## WHAT THE EXERCISE ASKS
Copy verbatim the part of the records that begins at the start and ends with the line containing "point(1391,108)", both ends included. Leave out the pictures.

## INPUT FOR THIS TASK

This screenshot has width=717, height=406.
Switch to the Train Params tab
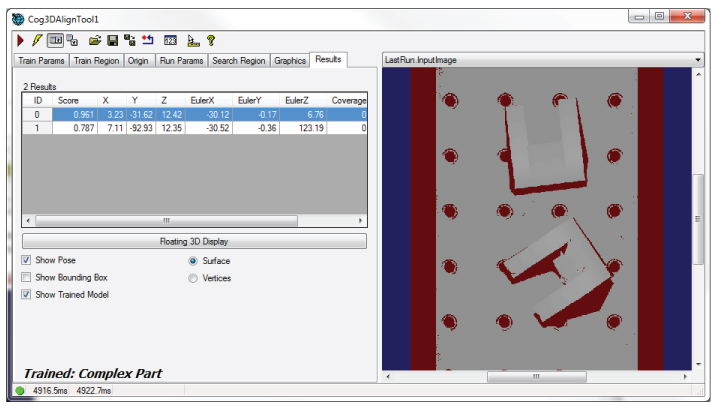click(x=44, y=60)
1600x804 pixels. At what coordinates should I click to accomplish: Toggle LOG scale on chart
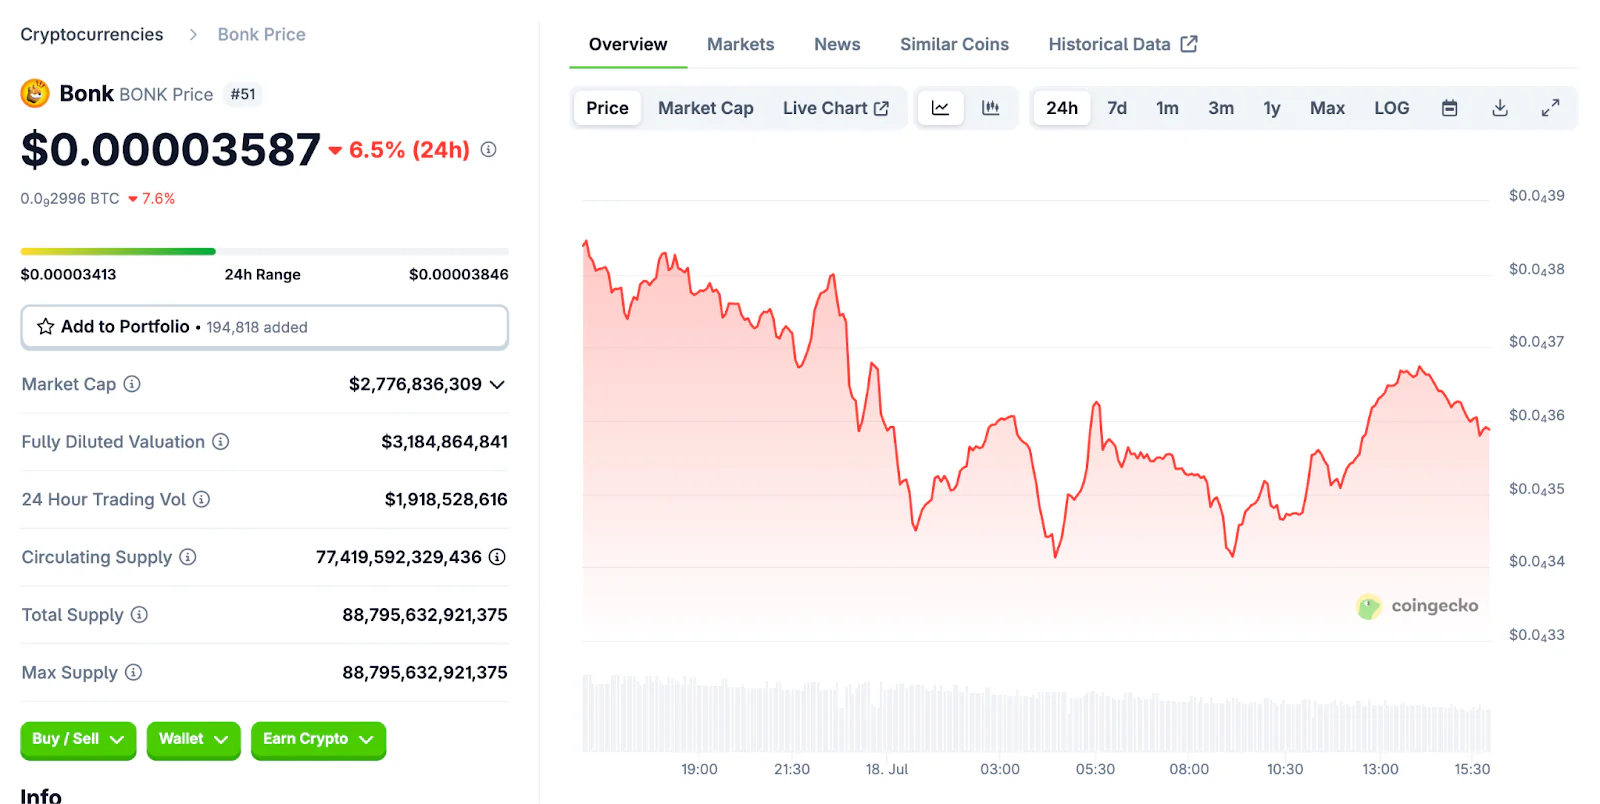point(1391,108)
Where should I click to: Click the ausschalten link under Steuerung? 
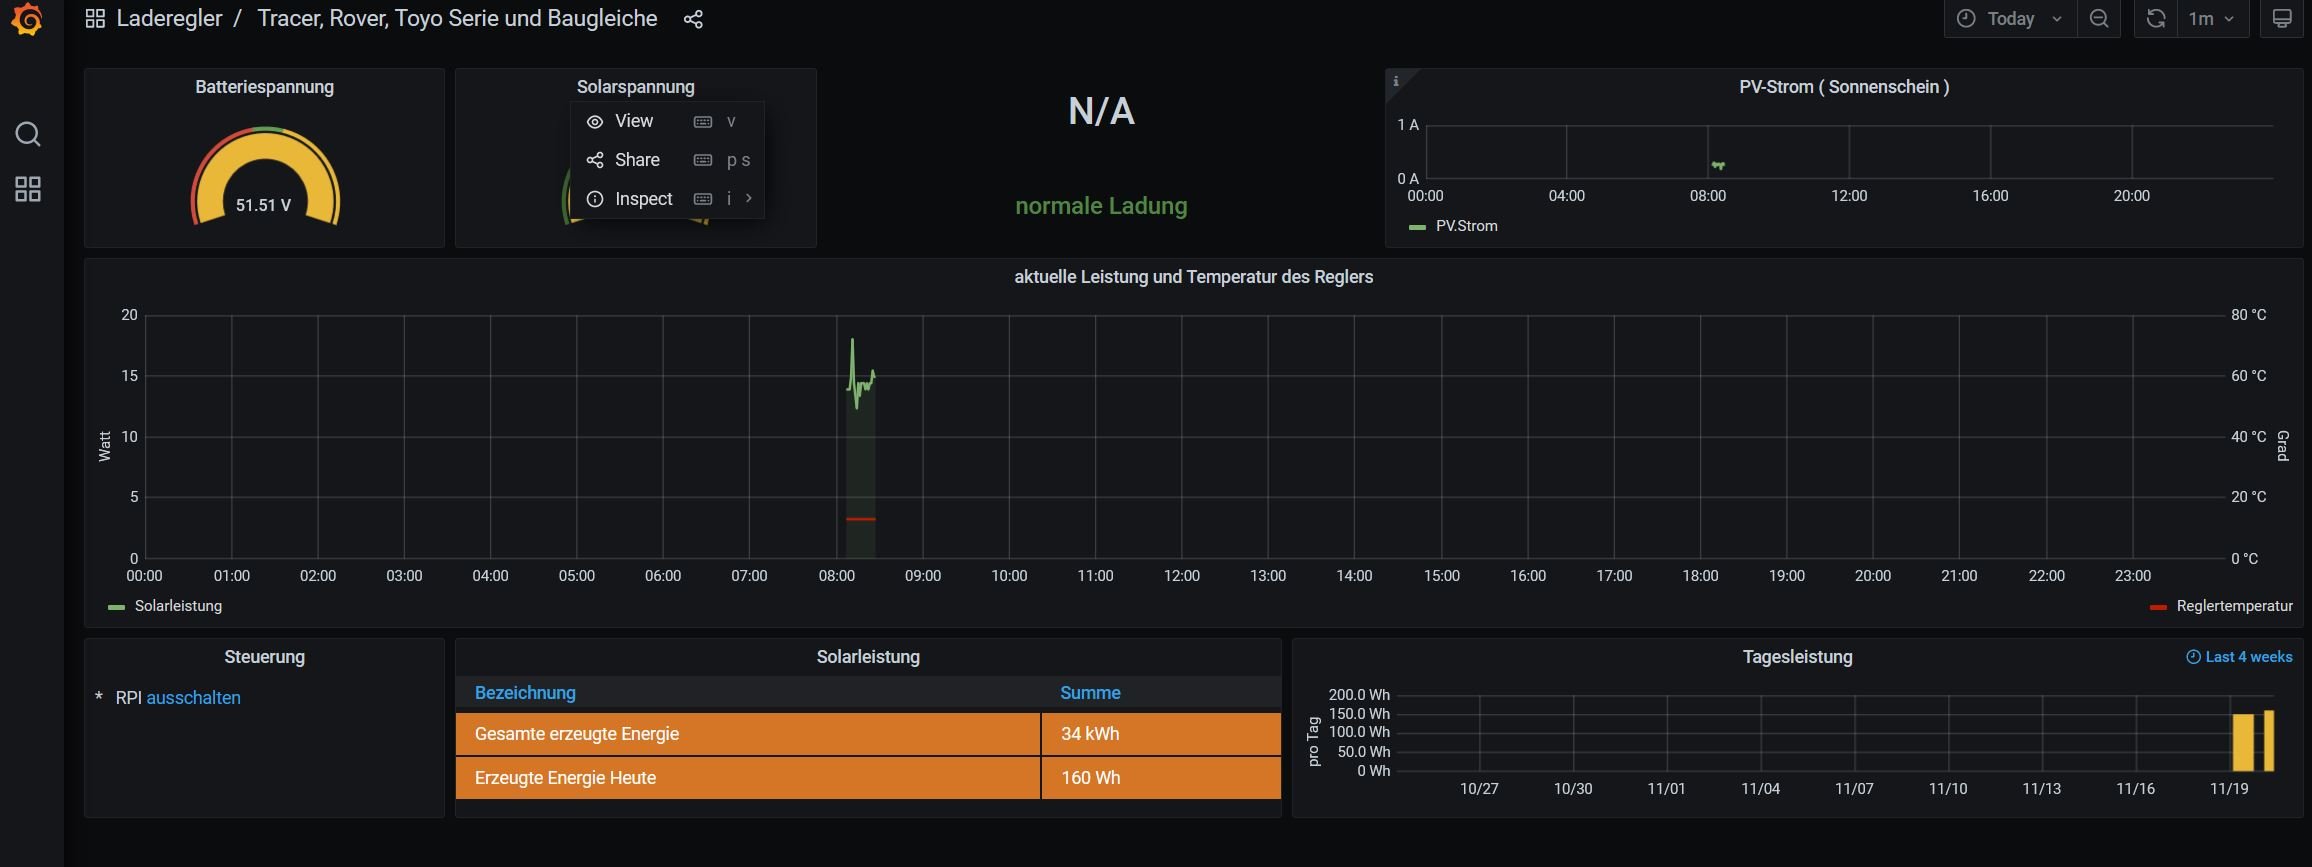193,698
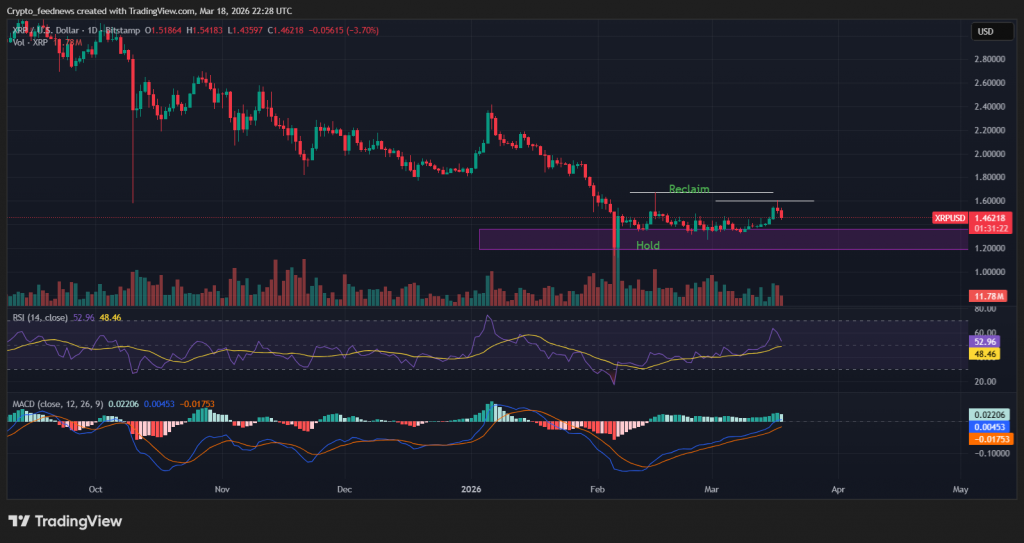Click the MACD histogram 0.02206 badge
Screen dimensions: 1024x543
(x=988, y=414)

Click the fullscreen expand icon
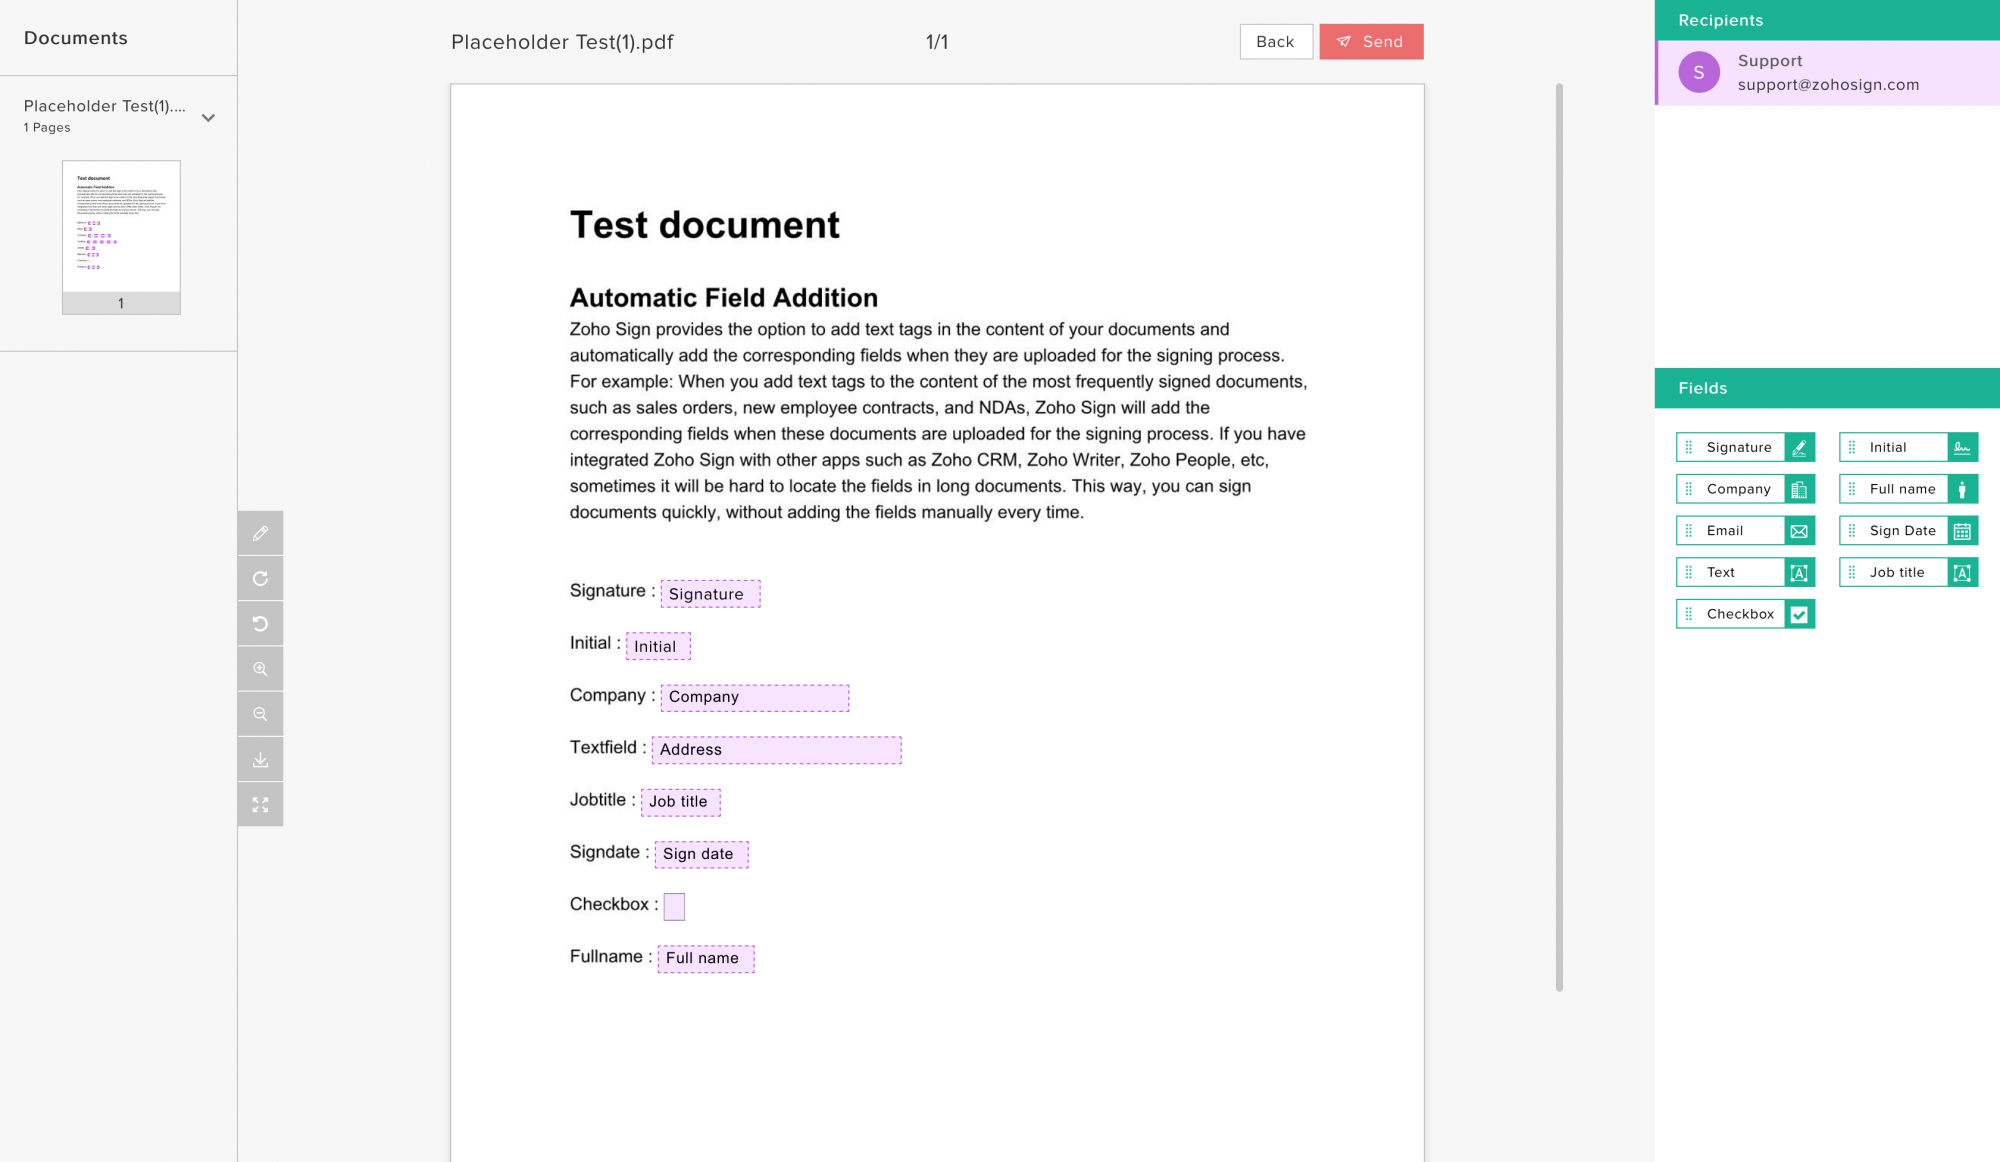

## FULL OUTPUT
This screenshot has width=717, height=406.
Switch to the Train Params tab
click(x=44, y=60)
1600x804 pixels. At what coordinates should I click to accomplish: Toggle LOG scale on chart
point(1391,108)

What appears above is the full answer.